We all have lessons to learn. And improvements are needed to ensure better gender equality, but we can't just pour in women and stir: the reality is that if we do not actively and intentionally include women, the system will unintentionally exclude them.
Australia’s innovative Male Champions of Change program was founded in 2010 by the former Australian Sex Discrimination Commissioner, Elizabeth Broderick, together with a group of senior Australian businessmen committed to increasing women’s representation in leadership positions. The program was born from Ms Broderick’s conviction that women could not achieve gender equality by acting alone, but also had to engage men in leadership positions to, in turn, empower women. The Male Champions for Change in Australia believe gender equality is one of the nation’s most significant societal and economic issues.
The program has grown steadily since its inception, finding a receptive audience amongst male leaders in the private and public sectors. Male champions commit themselves and the organisations they lead to practical action – including reducing the prevalence and impact of domestic and family violence in recognition of the fact it is also a workplace issue.
Ending violence against women is a priority for Australia both domestically and in our international development efforts.
Domestically, Australia has made women’s safety a national priority. We have developed a National Plan to reduce violence against women and their children. A number of initiatives have been developed to engage men in prevention of violence against women. These include “The Line campaign” which provides resources particularly for adolescents around safe sexual behaviours, highlighting different forms of violence and attitudes that lead to violence; and the “Stop it at the Start” campaign which challenges beliefs around male and female relationships and supports parents, family members, teachers, community leaders and other influences to speak up and challenge disrespectful attitudes towards women and girls.
Australian universities are playing their part and have launched the “Respect Now Always” initiative to prevent sexual harassment and sexual assault.
The Australian High Commission and the Ministry of Gender have built a strong partnership over the years on addressing the issue of gender based violence and promoting gender equity and women’s economic empowerment.
Through the Australian Government’s Australian Awards scholarship program, the High Commission’s small grants community development program, and visits by Australian specialists (including Australia’s own Ambassador for Women and Girls), we have been sharing our experiences, providing support and capacity building to Government officials, community groups, legal practitioners, front line police officers, and business groups.
We have done this in partnership with Mauritius but also as a key priority within the region, particularly the Indian Ocean Rim Association.
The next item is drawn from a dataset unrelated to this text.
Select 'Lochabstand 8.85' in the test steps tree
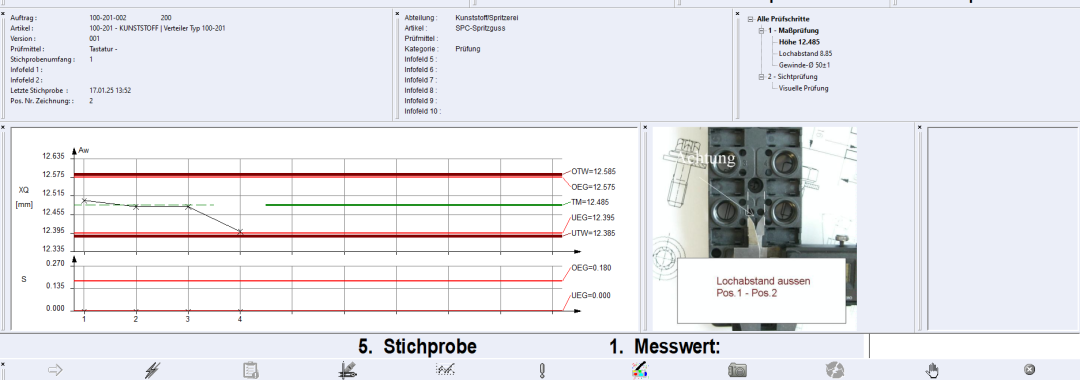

At the level of my own department, we have developed our own Women in Leadership (WIL) strategy which won the Australian Public Service Gender Equality Award for 2017. As an organization, we are committed to ensuring all staff – women and men – feel valued and supported to perform at their best. The implementation of the strategy has driven deep cultural change in the department which helps staff reach their full potential and enhance productivity. There are now many active male and female women in leadership advocates across the department.
I note that Mauritius has been equally active in addressing the issue of gender based violence and that the Ministry of Gender will be organising a number of activities to mark the International Day for the Elimination of Violence Against Women.
So tonight, let’s remember to “Stand Up, Speak Out and Act to prevent violence against women”. And all work to be the Champions for Change.
Thank you once again for your support and may you enjoy the evening.